Then came the phone call she will never forget:
"A child called me and says, 'Mrs. Burke, Mrs. Burke, get up to the school! Two strangers just carried Scott out of the building in handcuffs."'
"I want my mother!" Scott Burke had implored his friend as he was taken away. "Call my mom!"
Scott, 14, was being forcibly escorted to Teen Help's evaluation center in St. George, Utah, and then to its Tranquility Bay camp in Jamaica.
He had gone to the first day of school that morning in August 1997, promising his mother he was through with smoking pot and other defiant behavior. He'd even traded his baggy pants and untucked shirt for crisp khaki pants, a checkered shirt and Ralph Lauren Polo boots.
But stockbroker Stoney Burke, Scott's father and Donna's former husband, had arranged without her knowledge, she says, to have the boy removed from school and turned over to Teen Help.
Scott's older brother, David, an honor student, soon was sent by his father to Jamaica as well.
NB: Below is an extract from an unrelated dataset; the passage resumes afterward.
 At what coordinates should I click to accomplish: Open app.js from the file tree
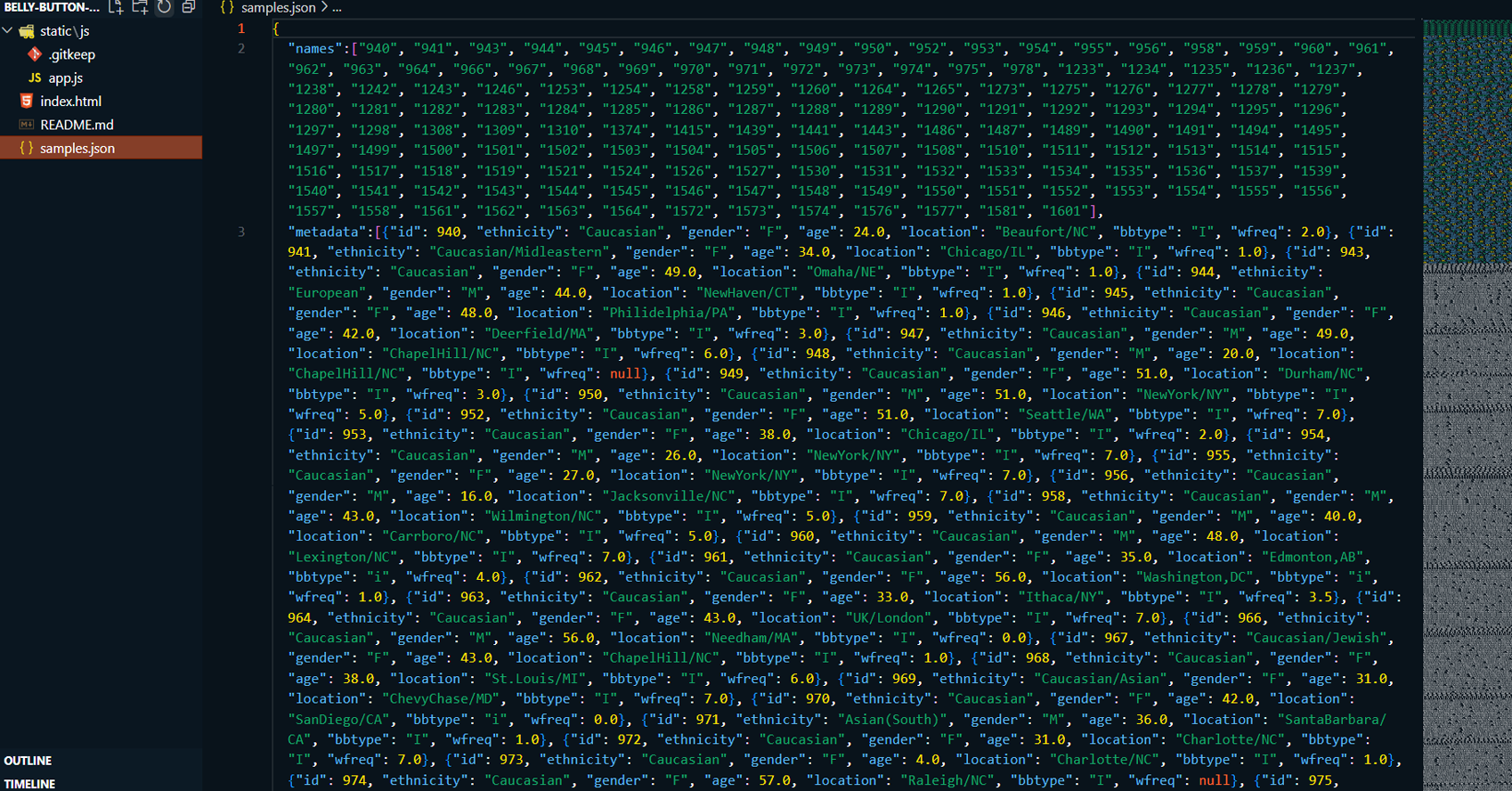[x=65, y=78]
Donna Burke has sued Teen Help, alleging that the Tranquility Bay staff heaped upon her sons "the most sadistic and unwarranted physical and psychological abuse."
"... Both are changed from the wonderful, spontaneous young men they were before Tranquility Bay into robotic victims, afraid of any authority figure," the suit says. "They have lost their individuality, their spirits are broken, and their characters ruined. Instead of independent men, they are afraid, haunted by nightmares, subject to panic attacks and refuse to go anywhere near a beach."
Teen Help calls the litigation "a nuisance suit with no credibility. This suit is really about the mother trying to involve the program in an ongoing custody battle she has had with the father.
"We are prepared to present testimony from judges, psychologists, physicians, nurses, teachers and others who have visited the program sites, contradicting the accusations and allegations made by the plaintiff. We are confident they will present the truth."
Stoney Burke said he sent Scott to Teen Help because "he was the extreme picture of what you didn't want your kid to be at 13 years old." He said he sent David "because he wouldn't stay with me. The court granted me custody, and he kept running back to his mother. He was not functioning properly in life."
The Burke case is one of many involving Teen Help students whose parents have undergone nasty divorces and then quarreled bitterly on the best way to help their teen-aged children.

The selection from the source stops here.